Plus this series had guest judge Donny Osmond in week 3. As well as his musical career, this Osmond had won season 9 of the US Dancing with the Stars in 2009 (pic below).
Presenters
Bruce Forsyth appeared at the launch show but then did not present the main shows for the rest of the series (he just did specials – Children in Need, Xmas). Tess Daly and Claudia Winkleman presented both main and results shows (though Zoe Ball replaced Claudia for a few shows when she took absence for family reasons). If the audience already loved funny, fringetastic Claudia (and they did), the family reasons in question made us love her more than ever (friends for the life).
Zoe Ball (It Takes Two).
Addition to format
Around the World week.
A Waltz-a-thon.
Dancers
(celebrities first, professional partners second; couples listed in order of elimination with winners last)
Gregg Wallace and Aliona Vilani
Jennifer Gibney and Tristan MacManus (new pro)
Tim Wonnacott and Natalie Lowe
Thom Evans and Iveta Lukošiūtė
Scott Mills and Joanne Clifton (new pro)
Alison Hammond and Aljaž Škorjanec
Judy Murray and Anton du Beke
Steve Backshall and Ola Jordan
Sunetra Sarker and Brendan Cole
Pixie Lott and Trent Whiddon (new pro, replacing injured Robin Windsor)
Jake Wood and Janette Manrara
Mark Wright and Karen Hauer
Frankie Bridge and Kevin Clifton
Simon Webbe and Kristina Rihanoff
Caroline Flack and Pasha Kovalev
Celebrities we had heard of before the series (and how we knew them)
Scott Mills (radio DJ), Judy Murray (tennis coach and mother of Andy and Jamie, pic below with Anton), Sunetra Sarker (Brookside). This must be the shortest list in this section so far – I was over 40 in 2014, didn’t watch soaps anymore, and I have never watched much food or daytime TV so I didn’t know many of the contestants this time.
Who did we vote for?
I think we chopped and changed a bit and I can’t remember voting for anyone regularly. I think I mainly voted for TV presenter Caroline (and Pasha) and Simon (from the band Blue, pictured below with pro partner Kristina). Both those couples were great to watch.

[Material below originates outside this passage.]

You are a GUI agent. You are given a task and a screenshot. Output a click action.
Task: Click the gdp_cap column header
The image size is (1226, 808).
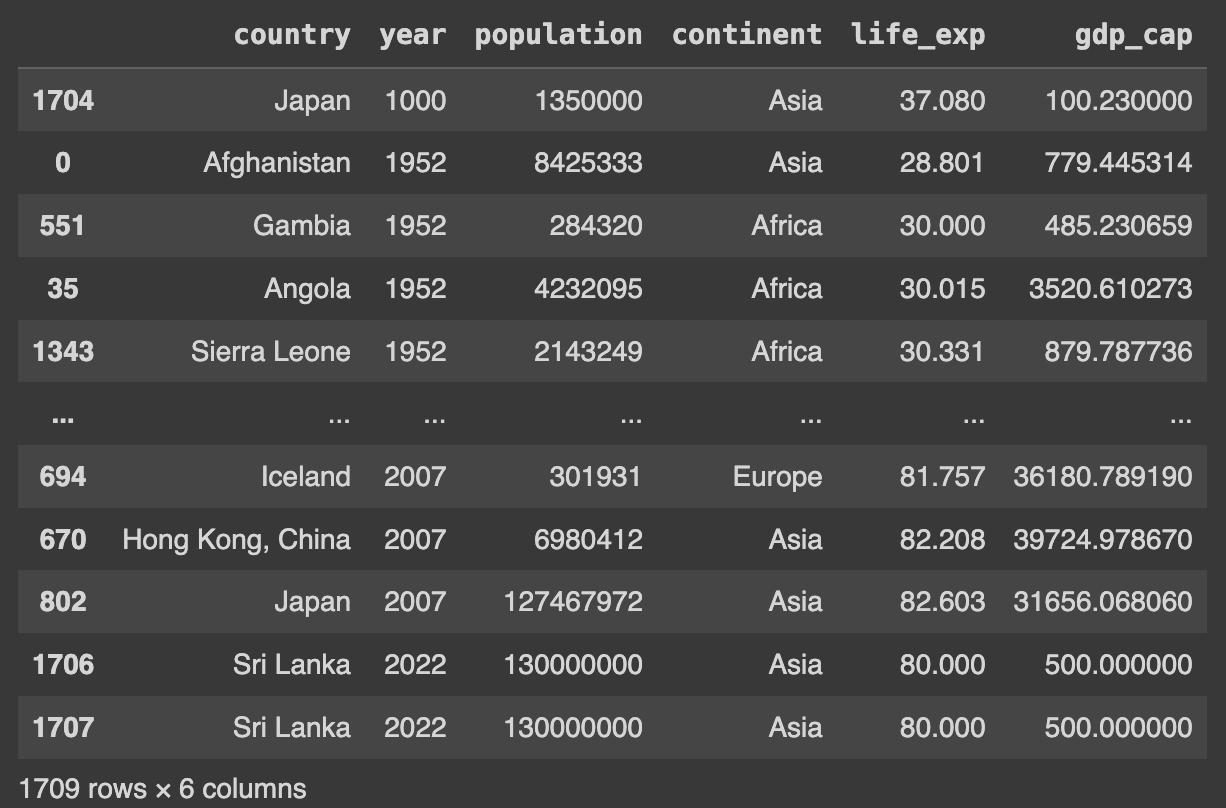1133,35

Celebrities we liked more after the series
Really everyone was likeable (except maybe Gregg Wallace – though we barely saw him he was gone so quickly). In the lower part of the table Scott Mills was this series’ good sport (lobster samba), very funny and had a lovely partner (new pro Joanne). I didn’t know TV presenter Alison Hammond before but she was great on the show (in the Ali and Ali partnership, pic below). Judy Murray was another good sport, aptly enough (but people in Scotland knew that already). All the top dancers (and there were quite a few this time) were impressive and made for a lively competition. We liked them all in one way or another.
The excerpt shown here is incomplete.